Eksploitasi hutan di daerah hulu yang dapat menghilangkan fungsi hutan di daerah hulu sebagai penutup lahan terhadap tumpahan air hujan dan penghambat kecepatan aliran permukaan juga dapat menyebabkan banjir. Pembangunan dan penataan sarana-sarana fisik yang tidak teratur dan penggunaan lahan yang tidak seimbang di kota-kota besar seperti Jakarta merupakan salah saru sebab ibu kota negara ini tidak pernah absen dari bencana banjir. Contoh: Tidak diperhatikannya aspek drainase, banyaknya bangunan di bantaran sungai, berubahnya fungsi lahan dan lain-lain.
Setelah musim hujan usai dan bencana banjir sementara telah pergi, kemudian bencana kabut asap akan terjadi di musim kemarau. Hampir di setiap musim kemarau kita melihat kasus-kasus kabut asap yang terjadi akibat pembakaran hutan oleh pihak-pihak yang ingin mendapatkan secuil keuntungan pribadi melalui pembuatan lahan baru di hutan. Pembakaran yang dilakukan umumnya hanya menggunakan alat pengendali api seadanya sehingga laju api tidak dapat dikendalikan dan kabut asap tebal menyelimuti wilayah tersebut.
Masalah lingkungan yang tidak habis-habisnya dibicarakan oleh msyarakat dunia adalah masalah pemanasan global (Global Warming). Industrialisasi di seluruh dunia menyebabkan polusi CO2 diudara meningkat dengan cepat menyebabkan terjadinya bencana pemanasan global. Akibatnya terjadi perubahan iklim dan kenaikan air laut yang menyebabkan abrasi pantai. Bencana paling hebat di Indonesia adalah bencana lumpur panas yang terjadi pada bulan Juni 2006. Peristiwa ini terjadi karena pengeboran yang tidak sesuai dengan formasi batuan sehingga memotong formasi lumpur dan menembus formasi gas.

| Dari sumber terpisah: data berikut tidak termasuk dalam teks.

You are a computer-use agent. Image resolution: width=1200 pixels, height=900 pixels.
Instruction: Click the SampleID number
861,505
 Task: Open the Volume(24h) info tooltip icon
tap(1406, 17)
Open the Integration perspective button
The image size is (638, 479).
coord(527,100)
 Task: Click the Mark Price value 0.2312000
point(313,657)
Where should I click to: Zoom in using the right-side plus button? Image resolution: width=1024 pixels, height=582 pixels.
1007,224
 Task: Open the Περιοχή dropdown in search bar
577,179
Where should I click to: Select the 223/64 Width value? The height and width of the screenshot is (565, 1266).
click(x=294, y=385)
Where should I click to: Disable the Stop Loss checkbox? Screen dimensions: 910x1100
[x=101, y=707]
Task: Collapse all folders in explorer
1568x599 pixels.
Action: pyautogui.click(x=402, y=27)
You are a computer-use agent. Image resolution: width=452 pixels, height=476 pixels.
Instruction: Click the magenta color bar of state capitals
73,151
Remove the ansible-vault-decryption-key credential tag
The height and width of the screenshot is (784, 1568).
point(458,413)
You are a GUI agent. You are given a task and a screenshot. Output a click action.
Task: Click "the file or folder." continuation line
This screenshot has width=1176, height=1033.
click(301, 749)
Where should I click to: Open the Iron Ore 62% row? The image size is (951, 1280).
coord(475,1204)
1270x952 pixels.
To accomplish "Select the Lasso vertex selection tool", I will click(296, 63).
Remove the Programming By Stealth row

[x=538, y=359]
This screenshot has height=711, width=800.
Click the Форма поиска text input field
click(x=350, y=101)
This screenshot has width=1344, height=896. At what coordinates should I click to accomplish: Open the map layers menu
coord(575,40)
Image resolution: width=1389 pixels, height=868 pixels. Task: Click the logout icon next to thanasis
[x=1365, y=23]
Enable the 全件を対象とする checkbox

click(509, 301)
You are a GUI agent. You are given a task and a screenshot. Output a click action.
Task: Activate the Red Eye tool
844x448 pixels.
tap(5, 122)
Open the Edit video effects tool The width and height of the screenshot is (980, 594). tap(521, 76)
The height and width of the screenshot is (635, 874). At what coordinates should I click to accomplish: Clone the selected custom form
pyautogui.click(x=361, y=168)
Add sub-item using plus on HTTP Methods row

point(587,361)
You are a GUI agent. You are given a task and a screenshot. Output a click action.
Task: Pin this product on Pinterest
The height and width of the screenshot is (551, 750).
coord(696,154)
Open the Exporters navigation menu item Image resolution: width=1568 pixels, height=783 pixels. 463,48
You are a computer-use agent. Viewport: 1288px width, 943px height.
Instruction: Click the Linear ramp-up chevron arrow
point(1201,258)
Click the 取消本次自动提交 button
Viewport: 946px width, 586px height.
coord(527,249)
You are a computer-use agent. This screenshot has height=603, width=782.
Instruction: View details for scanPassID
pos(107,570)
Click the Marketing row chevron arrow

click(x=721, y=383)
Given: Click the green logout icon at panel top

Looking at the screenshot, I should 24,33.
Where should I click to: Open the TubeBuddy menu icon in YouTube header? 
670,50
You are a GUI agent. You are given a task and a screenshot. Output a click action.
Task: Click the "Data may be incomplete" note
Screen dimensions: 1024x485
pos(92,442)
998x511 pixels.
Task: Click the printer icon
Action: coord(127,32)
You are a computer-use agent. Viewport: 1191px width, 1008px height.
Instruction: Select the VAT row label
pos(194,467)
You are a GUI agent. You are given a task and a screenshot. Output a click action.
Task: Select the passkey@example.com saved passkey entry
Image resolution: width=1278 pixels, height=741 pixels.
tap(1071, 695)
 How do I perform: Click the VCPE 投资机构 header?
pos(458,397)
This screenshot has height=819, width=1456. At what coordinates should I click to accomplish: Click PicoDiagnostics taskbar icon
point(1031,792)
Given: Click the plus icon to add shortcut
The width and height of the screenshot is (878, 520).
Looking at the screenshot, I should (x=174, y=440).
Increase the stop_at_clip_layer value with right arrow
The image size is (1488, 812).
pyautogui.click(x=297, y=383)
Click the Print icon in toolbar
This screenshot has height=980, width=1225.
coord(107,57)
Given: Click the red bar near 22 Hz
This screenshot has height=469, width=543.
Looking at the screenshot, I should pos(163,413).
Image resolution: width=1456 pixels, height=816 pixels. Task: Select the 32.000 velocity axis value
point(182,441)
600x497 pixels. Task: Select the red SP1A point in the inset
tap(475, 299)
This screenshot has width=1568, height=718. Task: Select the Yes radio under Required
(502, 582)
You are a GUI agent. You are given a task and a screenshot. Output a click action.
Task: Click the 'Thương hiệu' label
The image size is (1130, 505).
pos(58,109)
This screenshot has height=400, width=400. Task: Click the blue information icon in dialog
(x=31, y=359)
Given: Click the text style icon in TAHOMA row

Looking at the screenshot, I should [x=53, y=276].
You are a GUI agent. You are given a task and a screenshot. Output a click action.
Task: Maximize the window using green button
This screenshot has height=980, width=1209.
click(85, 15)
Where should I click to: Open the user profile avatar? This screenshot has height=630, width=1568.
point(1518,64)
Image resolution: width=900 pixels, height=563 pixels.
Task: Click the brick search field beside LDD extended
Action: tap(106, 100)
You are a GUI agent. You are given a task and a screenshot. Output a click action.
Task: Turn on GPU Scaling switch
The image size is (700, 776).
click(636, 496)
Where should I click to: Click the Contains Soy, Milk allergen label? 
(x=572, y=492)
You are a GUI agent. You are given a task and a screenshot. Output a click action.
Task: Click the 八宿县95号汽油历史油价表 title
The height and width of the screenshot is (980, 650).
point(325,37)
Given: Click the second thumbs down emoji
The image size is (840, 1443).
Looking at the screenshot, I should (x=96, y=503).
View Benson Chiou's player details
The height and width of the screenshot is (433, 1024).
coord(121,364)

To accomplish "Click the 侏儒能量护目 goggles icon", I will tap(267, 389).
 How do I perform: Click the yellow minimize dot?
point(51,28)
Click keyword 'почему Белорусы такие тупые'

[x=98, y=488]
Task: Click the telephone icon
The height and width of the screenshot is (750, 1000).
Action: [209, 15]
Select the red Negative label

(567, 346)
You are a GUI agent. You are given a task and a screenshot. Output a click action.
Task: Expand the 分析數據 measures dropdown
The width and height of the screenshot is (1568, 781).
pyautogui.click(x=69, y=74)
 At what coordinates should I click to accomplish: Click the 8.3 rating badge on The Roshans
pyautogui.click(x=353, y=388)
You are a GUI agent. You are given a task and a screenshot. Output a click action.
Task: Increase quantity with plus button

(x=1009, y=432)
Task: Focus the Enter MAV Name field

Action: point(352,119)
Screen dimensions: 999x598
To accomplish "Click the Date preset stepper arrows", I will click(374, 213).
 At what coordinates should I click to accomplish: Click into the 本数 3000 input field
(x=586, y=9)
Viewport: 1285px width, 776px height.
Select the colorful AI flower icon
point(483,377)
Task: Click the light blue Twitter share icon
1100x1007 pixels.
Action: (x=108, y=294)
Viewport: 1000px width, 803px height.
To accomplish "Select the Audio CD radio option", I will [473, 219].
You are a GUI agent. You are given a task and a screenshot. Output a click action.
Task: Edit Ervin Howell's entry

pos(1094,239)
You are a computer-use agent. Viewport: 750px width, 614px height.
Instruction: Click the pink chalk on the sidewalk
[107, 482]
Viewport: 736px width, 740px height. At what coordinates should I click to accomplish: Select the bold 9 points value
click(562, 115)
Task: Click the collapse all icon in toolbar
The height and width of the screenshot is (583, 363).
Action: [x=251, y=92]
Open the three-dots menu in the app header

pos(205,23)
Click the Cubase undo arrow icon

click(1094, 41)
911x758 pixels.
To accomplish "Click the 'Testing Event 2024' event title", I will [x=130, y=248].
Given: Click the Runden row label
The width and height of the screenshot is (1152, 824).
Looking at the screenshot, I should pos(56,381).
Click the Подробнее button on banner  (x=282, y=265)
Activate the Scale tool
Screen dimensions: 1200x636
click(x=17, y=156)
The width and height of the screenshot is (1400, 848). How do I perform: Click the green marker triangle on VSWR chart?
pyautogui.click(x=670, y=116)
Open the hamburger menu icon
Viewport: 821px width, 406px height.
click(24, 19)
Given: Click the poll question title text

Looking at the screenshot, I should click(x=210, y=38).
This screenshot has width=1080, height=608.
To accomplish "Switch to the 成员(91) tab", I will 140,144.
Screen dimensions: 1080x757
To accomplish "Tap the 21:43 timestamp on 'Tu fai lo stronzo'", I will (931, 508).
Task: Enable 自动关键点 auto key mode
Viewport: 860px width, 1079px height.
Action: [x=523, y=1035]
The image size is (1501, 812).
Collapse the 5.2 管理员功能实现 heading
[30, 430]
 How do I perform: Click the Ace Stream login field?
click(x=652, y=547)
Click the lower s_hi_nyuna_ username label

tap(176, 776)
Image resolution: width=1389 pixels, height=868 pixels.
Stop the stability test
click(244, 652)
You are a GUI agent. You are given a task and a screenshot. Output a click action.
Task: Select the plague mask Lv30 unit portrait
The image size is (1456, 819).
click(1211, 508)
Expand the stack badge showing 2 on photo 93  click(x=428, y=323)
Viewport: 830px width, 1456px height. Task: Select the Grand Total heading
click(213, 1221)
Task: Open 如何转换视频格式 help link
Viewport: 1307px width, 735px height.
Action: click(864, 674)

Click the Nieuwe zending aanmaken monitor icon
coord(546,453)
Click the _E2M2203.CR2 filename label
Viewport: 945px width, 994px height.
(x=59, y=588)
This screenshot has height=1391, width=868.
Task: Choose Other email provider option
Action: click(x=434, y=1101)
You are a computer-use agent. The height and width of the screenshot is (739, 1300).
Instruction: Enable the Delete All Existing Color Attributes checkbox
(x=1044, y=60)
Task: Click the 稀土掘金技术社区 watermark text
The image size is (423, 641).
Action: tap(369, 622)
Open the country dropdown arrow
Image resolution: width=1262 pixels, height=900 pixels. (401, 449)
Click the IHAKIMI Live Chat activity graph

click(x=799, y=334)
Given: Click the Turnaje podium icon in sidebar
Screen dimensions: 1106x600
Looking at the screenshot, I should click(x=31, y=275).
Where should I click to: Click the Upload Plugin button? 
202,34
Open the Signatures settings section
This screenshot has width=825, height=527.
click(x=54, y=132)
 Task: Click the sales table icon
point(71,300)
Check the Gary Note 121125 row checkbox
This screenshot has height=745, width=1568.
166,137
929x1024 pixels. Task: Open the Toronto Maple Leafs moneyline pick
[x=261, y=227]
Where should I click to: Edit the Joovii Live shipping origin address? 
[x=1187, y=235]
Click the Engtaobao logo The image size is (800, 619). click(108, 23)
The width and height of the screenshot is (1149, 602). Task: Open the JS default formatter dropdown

Banyak sekali eksploitasi sumber daya alam yang membawa dampak terhadap kehidupan. Segala kegiatan pembangunan yang berlangsung diharapkan tidak hanya mampu meningkatkan kesejahteraan masyarakat, tetapi juga harus mampu menjaga kelestarian sumber daya alam. Sehingga alam tidak akan kehilangan fungsinya sebagai pengendali keseimbangan kehidupan. Oleh karena itu setiap pembangunan yang dilakukan harus berwawasan lingkungan mengenai dampak lingkungan yang akan terjadi.